Harry feels his temper boiling over. He wants to shout, to scream, but the crater in the tapestry catches his eye. Rather than yelling at Hermione about messing with things beyond them, he's suddenly tired beyond belief. There's a strange lack of anything in his body, his bones feel heavy. He's _tired._ And then there's Hermione, and Ron, and they're both looking at him and he looks at the crater and thinks of Teddy Lupin who should have had Sirius as his godfather, not Harry. Who deserves more than just Andromeda to tell him about his parents. It's not like Harry knew Remus either. It's not like Harry will have the answers Teddy wants someday. Questions about favourite colours and how he proposed and what did Remus think about Quidditch. Harry doesn't know anything.

He didn't know anything at all.

"What are you thinking?" asks Harry, because it's all he can ask then, as he sags back into the seat.

"There's theoretical spells, time travel - not like time turners," says Hermione hesitantly, "Darker magic. The Blacks experimented with it. I'm sure more than one Dark Family has, but Porrima Black was an Unspeakable. She worked in the Time Department in the Department of Mysteries. They let her go when they realized she was trying to transport herself back into time - Muggle baiting, presumably. To help Salazar Slytherin in his quest to eradicate Muggleborns. Her theory, however, combined with some other texts, isn't impossible. It's dangerous -

"Not new for us," says Ron, his eyes hungry, looking at Hermione with a sharp glint that Harry wonders about. The glint, he suspects, is echoing in his own eyes at the thought.

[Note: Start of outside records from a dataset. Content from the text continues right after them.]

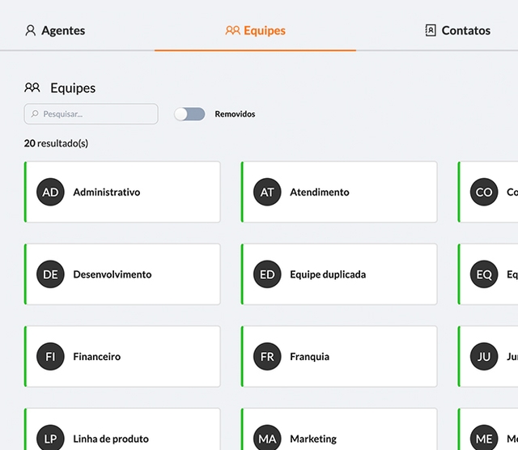
Task: Select the ED avatar of Equipe duplicada
Action: 267,274
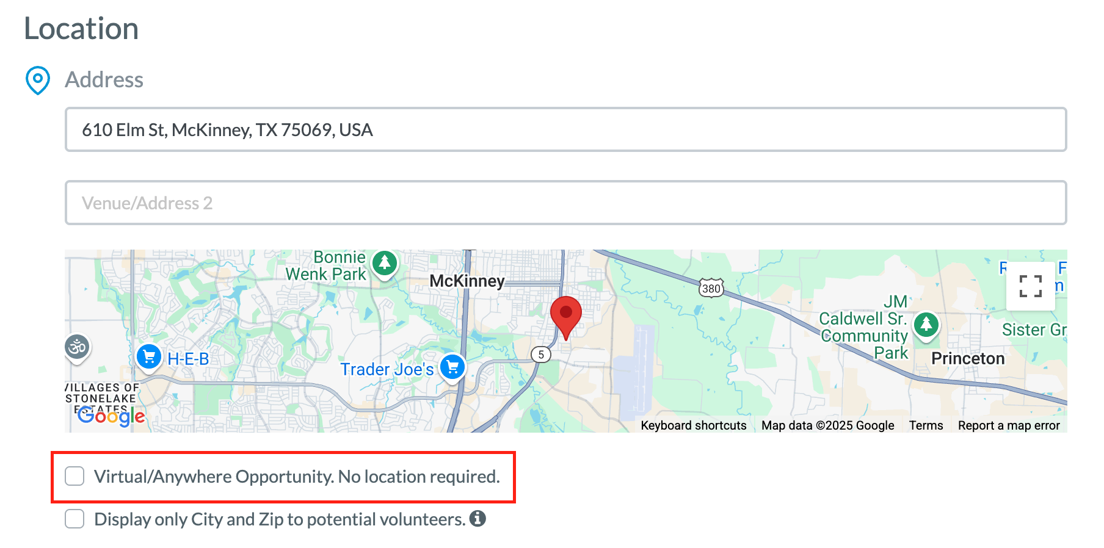The width and height of the screenshot is (1104, 548).
Task: Focus the Venue/Address 2 field
Action: tap(566, 203)
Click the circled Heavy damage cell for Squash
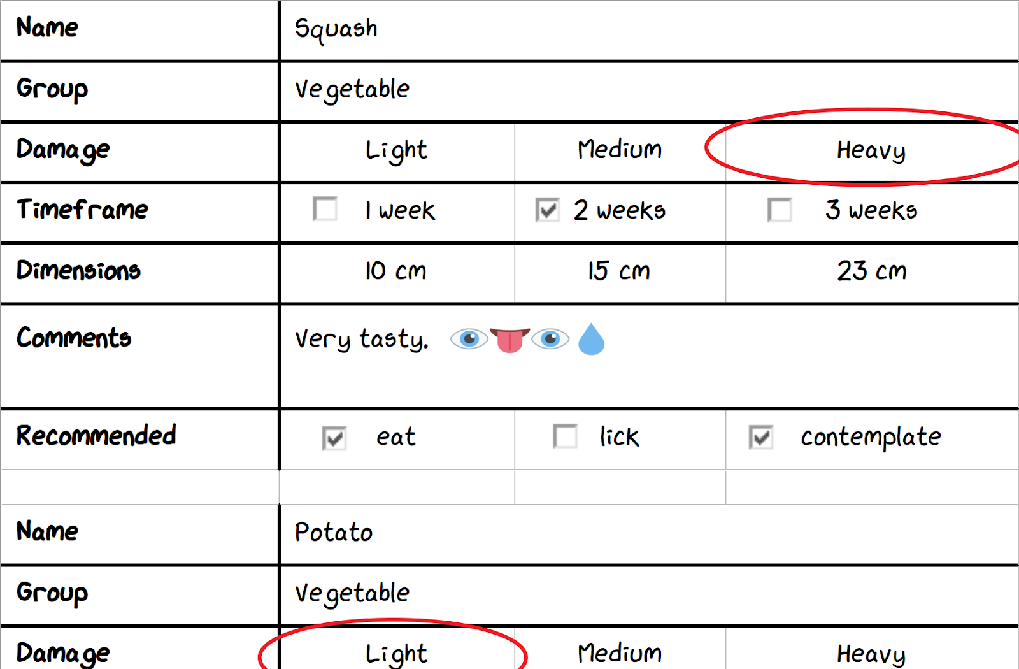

"Yes," says Hermione, gathering herself up to give him a withering look at the interruption, "Not new for us. We'd need to do some more research. But, Porrima was trying to warn Salazar, send back memories of muggleborns going to school and his own departure from Hogwarts. She was hoping to guide the Founders. Your discussion the other night, about Trelawney. And Seers. Divination. It's all muggy, but. If we send back our own memories. If we bind us together. And one of us gets those memories."

She trails off, letting them think about it. Harry swallows, unable to visualize it.

"I'll do it," he says before either of them can. Hermione hesitates then.

"It can't be you," she says, apologetic, "You'd be linked to Voldemort. Imagine if he knew we knew."

Harry freezes. He can't imagine it because he has enough nightmares as it is. Because that's a road he doesn't want to travel across.

"Well you sure as hell can't do it," says Ron, looking at Hermione fiercely, before stopping himself, as he asks, shaky, "Do you want to do it?"

"I was thinking both of us," says Hermione, looking at Ron with a steely glower, daring him to challenge her. Harry doesn't like it. "But first we need to figure out if this will even work."

And just like that, the Auror letter is abandoned by the tapestry for an afternoon in the Library because of a strange, chaotic glint in their eyes.

* * *

It's not a thought Hermione had that day, but a dream. A silly fairy-tale fantasy that anyone else would have dismissed. But they have the Elder Wand, which is also a fairy-tale fantasy. They have a pensieve and a phoenix that offered them it's tears. They are made of dreams and fantasies and all sorts of strange things. They spend time pouring over the details. Obsessing about the right container for all these thoughts. They hit a snag, three weeks in, at the realization that Blood Magic requires a sacrifice. Harry nearly backs out when they don't let him volunteer. But he's the Master of the Elder Wand. It can't be him.

Ron volunteers. Of course he does. But three days after the discovery, Hermione stares at his scars and says, "You've had multiple minds hold you."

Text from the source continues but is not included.